• Problem to work on: Starting with the line that contains "Livres (36, 1868)" and stopping after the line that contains "[Fermer (Echap)] (42, 2557)", return each line below exactly as written, with no others.
═══
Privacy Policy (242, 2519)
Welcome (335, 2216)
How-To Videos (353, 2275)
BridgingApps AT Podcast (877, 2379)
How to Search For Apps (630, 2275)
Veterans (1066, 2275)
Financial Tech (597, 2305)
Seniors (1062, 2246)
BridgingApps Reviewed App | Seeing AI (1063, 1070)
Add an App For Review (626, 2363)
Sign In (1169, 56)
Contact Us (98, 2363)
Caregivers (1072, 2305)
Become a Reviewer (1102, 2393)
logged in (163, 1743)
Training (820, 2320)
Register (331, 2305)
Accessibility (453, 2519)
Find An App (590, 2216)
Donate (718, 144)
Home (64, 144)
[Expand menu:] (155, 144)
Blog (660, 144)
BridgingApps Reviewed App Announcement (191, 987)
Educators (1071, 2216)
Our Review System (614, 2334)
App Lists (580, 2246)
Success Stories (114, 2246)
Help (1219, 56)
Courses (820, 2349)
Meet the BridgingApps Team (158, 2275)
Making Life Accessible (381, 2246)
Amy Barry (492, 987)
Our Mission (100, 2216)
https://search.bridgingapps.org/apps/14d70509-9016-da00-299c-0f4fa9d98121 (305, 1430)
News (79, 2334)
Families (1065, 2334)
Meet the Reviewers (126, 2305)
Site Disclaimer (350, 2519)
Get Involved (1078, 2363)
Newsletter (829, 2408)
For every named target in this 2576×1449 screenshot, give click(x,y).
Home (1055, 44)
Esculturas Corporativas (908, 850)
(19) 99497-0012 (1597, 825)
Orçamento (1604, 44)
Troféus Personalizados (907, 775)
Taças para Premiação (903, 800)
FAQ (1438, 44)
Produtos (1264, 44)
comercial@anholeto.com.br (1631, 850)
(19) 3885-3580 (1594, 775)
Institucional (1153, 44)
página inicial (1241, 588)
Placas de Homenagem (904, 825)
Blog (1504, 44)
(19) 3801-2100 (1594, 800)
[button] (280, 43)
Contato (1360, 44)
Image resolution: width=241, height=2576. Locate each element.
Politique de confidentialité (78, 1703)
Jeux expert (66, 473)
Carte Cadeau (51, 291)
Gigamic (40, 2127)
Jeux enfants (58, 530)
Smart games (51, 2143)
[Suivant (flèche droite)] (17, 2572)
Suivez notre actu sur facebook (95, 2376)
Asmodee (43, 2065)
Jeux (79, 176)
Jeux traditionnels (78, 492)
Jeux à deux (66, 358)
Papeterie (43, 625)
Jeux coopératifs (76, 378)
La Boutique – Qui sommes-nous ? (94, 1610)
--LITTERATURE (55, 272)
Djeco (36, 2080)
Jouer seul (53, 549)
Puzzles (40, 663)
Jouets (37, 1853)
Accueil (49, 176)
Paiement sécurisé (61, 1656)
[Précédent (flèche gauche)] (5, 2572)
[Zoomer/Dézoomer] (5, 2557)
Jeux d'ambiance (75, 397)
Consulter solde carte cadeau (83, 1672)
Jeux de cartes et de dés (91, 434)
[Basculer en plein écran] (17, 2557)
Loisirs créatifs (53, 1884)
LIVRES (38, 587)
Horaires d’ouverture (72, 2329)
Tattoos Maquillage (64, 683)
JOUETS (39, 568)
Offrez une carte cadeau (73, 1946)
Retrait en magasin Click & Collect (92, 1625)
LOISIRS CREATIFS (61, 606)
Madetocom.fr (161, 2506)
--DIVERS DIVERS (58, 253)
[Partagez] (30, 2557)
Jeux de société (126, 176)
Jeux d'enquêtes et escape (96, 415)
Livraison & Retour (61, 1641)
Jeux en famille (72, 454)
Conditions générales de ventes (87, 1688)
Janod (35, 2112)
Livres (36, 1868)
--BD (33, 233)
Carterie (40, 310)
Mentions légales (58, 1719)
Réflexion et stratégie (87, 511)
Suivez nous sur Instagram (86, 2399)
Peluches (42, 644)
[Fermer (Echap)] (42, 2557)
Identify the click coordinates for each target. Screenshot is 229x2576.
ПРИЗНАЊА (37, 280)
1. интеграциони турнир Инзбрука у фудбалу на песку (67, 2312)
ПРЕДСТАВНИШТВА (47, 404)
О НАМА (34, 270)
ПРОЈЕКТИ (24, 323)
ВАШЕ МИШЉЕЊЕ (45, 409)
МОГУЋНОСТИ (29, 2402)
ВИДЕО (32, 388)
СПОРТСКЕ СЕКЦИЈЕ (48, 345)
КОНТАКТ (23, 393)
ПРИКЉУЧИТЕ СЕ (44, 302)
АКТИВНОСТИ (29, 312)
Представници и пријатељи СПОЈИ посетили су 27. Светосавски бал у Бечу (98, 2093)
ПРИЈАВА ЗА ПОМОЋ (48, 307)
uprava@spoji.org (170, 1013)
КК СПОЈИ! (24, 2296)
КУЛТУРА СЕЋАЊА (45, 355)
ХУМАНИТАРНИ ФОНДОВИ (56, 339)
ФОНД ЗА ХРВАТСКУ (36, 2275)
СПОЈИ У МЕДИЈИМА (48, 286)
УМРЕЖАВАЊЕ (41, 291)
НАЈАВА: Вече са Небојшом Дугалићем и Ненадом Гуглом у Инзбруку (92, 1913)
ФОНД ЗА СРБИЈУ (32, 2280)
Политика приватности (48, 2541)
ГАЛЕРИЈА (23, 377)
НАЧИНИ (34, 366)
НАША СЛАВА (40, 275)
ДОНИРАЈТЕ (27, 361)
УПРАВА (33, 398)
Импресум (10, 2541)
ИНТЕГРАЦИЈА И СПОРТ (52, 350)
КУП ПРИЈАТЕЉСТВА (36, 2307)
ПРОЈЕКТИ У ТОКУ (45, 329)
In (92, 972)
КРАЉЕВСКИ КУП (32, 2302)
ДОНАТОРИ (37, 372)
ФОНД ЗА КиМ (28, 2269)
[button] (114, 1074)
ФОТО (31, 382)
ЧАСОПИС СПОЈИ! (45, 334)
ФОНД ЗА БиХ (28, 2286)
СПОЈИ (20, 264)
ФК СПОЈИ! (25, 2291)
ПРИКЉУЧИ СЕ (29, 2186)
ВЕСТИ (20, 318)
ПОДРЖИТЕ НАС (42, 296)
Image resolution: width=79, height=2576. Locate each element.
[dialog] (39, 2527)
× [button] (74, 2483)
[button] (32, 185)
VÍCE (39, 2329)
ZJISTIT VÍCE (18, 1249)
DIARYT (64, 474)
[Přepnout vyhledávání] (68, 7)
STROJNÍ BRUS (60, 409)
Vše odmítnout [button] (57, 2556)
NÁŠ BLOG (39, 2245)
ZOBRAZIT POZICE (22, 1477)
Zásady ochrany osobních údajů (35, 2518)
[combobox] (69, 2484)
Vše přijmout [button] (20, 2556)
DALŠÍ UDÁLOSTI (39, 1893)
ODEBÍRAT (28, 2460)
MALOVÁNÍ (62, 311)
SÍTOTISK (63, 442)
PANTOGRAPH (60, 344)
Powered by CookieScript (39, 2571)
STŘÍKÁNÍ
═══
• Exercise response:
Livres (36, 1868)
--BD (33, 233)
Carterie (40, 310)
Mentions légales (58, 1719)
Réflexion et stratégie (87, 511)
Suivez nous sur Instagram (86, 2399)
Peluches (42, 644)
[Fermer (Echap)] (42, 2557)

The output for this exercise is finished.